At my previous job I worked on a tele unit. It was not the ER NM who made such a change…it was the charge nurse that shift who made the change--without announcing it to the rest of the hospital! Needless to say, we were caught a bit off guard when a patient just showed up.

As an ER nurse now (in a different hospital) I can't imagine sending a patient up without giving report.

Specializes in Emergency, Telemetry, Transplant.
There have been many times to were I had to rapid response a patient as soon as the came up from ER.

I think part of this is due to a misunderstanding of what each considers a "get help right away" issue. For example, in the ED, BP 172/94 (asymptomatic)...yawn. Yet I know a floors calling a rapid response for such a pressure, even when asymptomatic. On the other hand, I think the ED nurses sometimes forget that most floors don't have the luxury of a doc "right there" to handle issues like we do in the ED. Unfortunately, it leads to unnecessary tensions between the floor in the ED.

Specializes in Emergency, Telemetry, Transplant.
I also asked if the patient was yellow,(jaundiced). They said they havent seen them. -_-

Part of the issue here may be...when the ED gets really busy, the nurse who took care of that patient may not be able to call report. He/she might be tied up in an arrest, or busy with 5 other patients, so the charge (or other RN) will then call report.

So I read this a while ago and thought it was nuts. Then, my facility started doing this as well. They fax us a "report" aka they print out their EMR (which is a different format than what we use on the floors) and fax it to us. If we have questions we're supposed to call. Apparently, it's all in preparation for our EPIC implementation that is coming up.

Specializes in Quality, Cardiac Stepdown, MICU.

Had a few diff experiences with this.

Hospital A, faxes an SBAR, usually a little incomplete. Then the nurse will call to see "if we got it." I will take that time to jump on the phone and ask any questions I need. If I haven't had time to read it by then, tough, I MAKE time (or skim it on the phone with them), otherwise I'll get a nasty surprise. I understand the reasoning: When there's a dispo, JCAHO (or CMS, I forget who) mandates 30 minutes to transfer, or they fall out on some core measure or other. They can't wait for us to be free to come to the phone.

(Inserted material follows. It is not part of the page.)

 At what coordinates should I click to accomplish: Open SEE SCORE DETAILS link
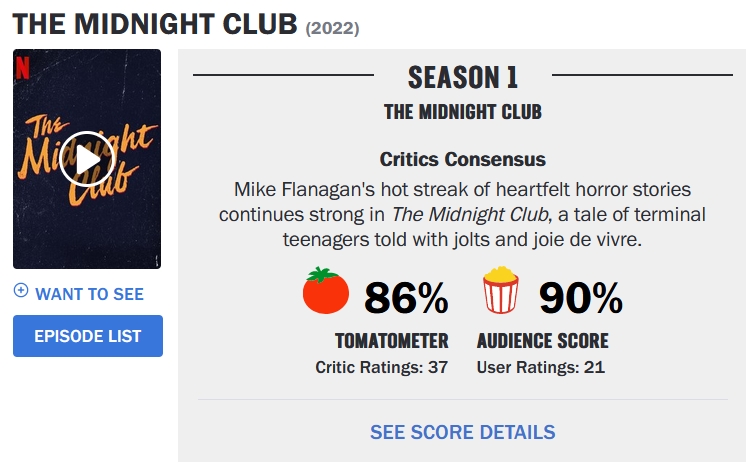pyautogui.click(x=462, y=432)
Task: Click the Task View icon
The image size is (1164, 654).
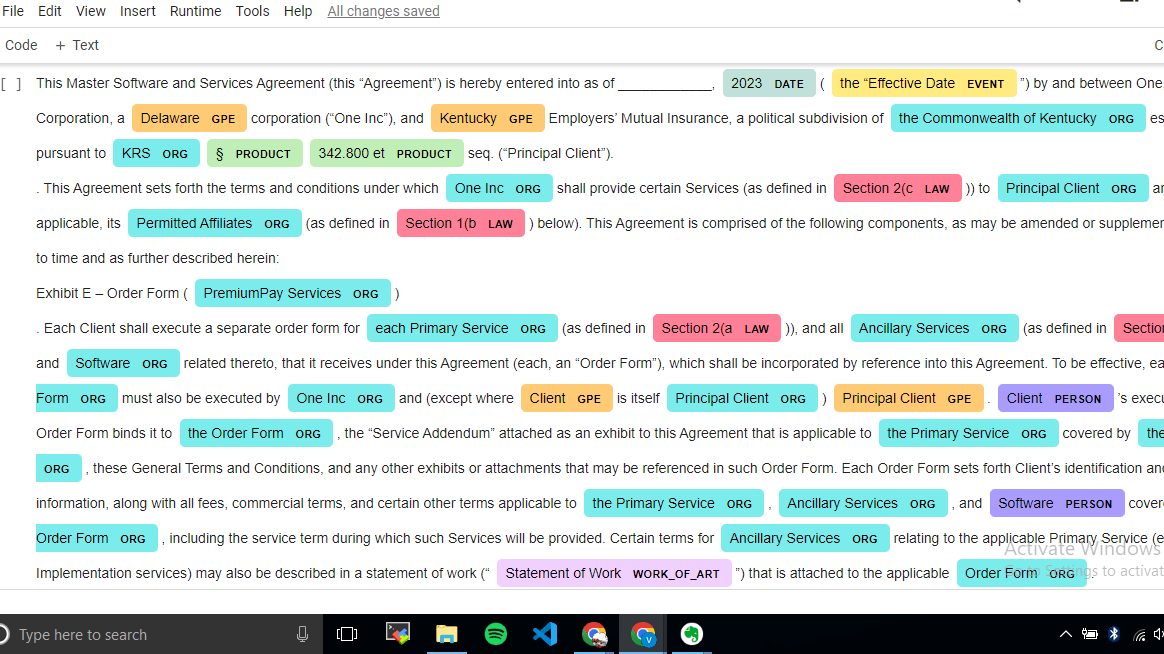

Hospital B, the floor: Called report from the ED. However, I've often come on to my shift and gotten report from the nurse who also just got onto her shift, and has maybe glanced at this pt, but certainly not assessed them. Also, if the ED calls during change of shift, we are to STOP our bedside handoff reports currently in progress to take the ED's call. Incidental overtime be damned, the nurse in front of me must wait.

Hospital B, the unit: In-person report when the pt is delivered. We get the name and dx over a pager, so I make sure to stop and check the orders/labs before the pt gets here, which will cut down on the "did you draw blood cx or should I?" questions. I hate this though, because between the stretcher and the bed and the million people who show up to help settle a new pt to the unit, I always end up getting report outside the room, at least 10 feet away from the pt. I wish I had report before they arrive, so I could spend my first few moments with the pt actually looking at them.

Specializes in Emergency, Med/Surg.
As a side note, I think all hospitals should have a protocol that transfers from the ER to the floor shouldn't be allowed from 645-745. I can't tell you how many times we get admissions in the middle of report.

Can you stop the flow of ambulances and patients walking in, as well?